D-5563/2022, D-1903/2025 Page 16 mémoire « l’inexigibilité du renvoi » pour raisons médicales concernant le fils C._______ (cf. mémoire p. 17-18), que, selon un rapport médico-pédagogique du 28 avril 2025, ce fils présente un syndrome de PHACE, un autisme infantile et un retard mental sévère et doit pouvoir continuer à bénéficier d’une prise en charge physioet ergothérapeutique, qu’on ne voit pas pourquoi le système de santé turc ne pourrait pas reprendre en charge C._______ de manière adéquate, comme cela avait été le cas pendant ses onze premières années de vie en Turquie, la cause génétique exacte de son handicap découverte en Suisse n’ayant pas d’impact sur le type des soins nécessaires, à savoir de la physiothérapie et de l’ergothérapie, que dites thérapies sont toujours disponibles en Turquie, que, partant, l’exécution du renvoi de l’enfant C._______ est elle aussi exigible, tout comme celle de ses parents et de sa sœur, que l'exécution du renvoi est enfin possible (art. 83 al. 2 LEI ; ATAF 2008/34 consid. 12 et jurisp. cit.), les recourants étant tenus de collaborer à l'obtention de documents de voyage leur permettant de retourner dans leur pays d'origine (art. 8 al. 4 LAsi), que les décisions attaquées ne violent donc pas le droit fédéral, le SEM ayant aussi établi de manière exacte et complète l'état de fait pertinent (art. 106 al. 1 LAsi) ; que, dans la mesure où ce grief peut être examiné (art. 49 PA, cf.
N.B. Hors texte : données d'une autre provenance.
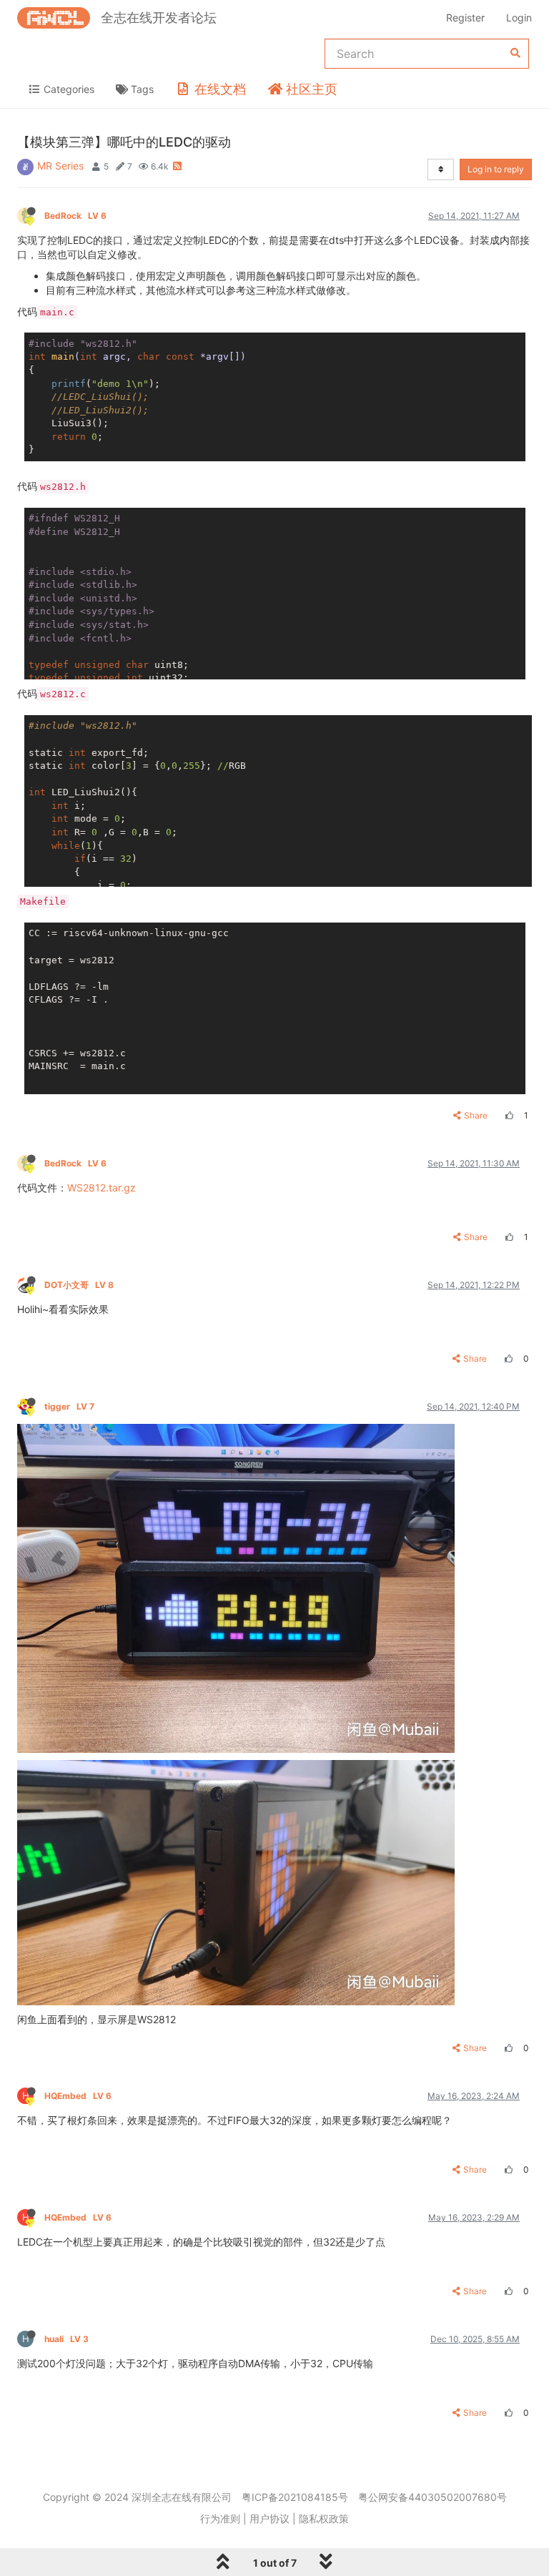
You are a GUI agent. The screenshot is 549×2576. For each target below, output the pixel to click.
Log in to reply (496, 169)
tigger (69, 1406)
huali (66, 2339)
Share (476, 1115)
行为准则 (220, 2518)
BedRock (75, 215)
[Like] (507, 1115)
ATAF 2014/26 consid. 5), elles ne sont pas non plus inopportunes, qu'en conséquence, les recours sont rejetés en totalité, que s'avérant manifestement infondé, ils le sont dans une procédure à juge unique, avec l'approbation d'un second juge (art. 111 let. e LAsi), que, vu l'issue de la cause, il y a lieu de mettre les frais de procédure d’un montant de 900 francs à la charge des recourants, conformément aux art. 63 al. 1 PA et art. 2 et 3 let. a du règlement du 21 février 2008 concernant les frais, dépens et indemnités fixés par le Tribunal administratif fédéral (FITAF, RS 173.320.2),

D-5563/2022, D-1903/2025 Page 17 que cette somme de 900 francs est compensée par les avances d’un total de 1'500 francs, le solde de 600 francs devant être remboursé aux recourants,

(dispositif page suivante)

D-5563/2022, D-1903/2025 Page 18 le Tribunal administratif fédéral prononce : 1. Les recours sont rejetés. 2. Les frais de procédure, d'un montant de 900 francs, sont mis à la charge des recourants. Ils sont compensés par les avances d’un total de 1'500 francs. Le solde de 600 francs sera remboursé aux recourants. 3. Le présent arrêt est adressé aux recourants, au SEM et à l'autorité cantonale.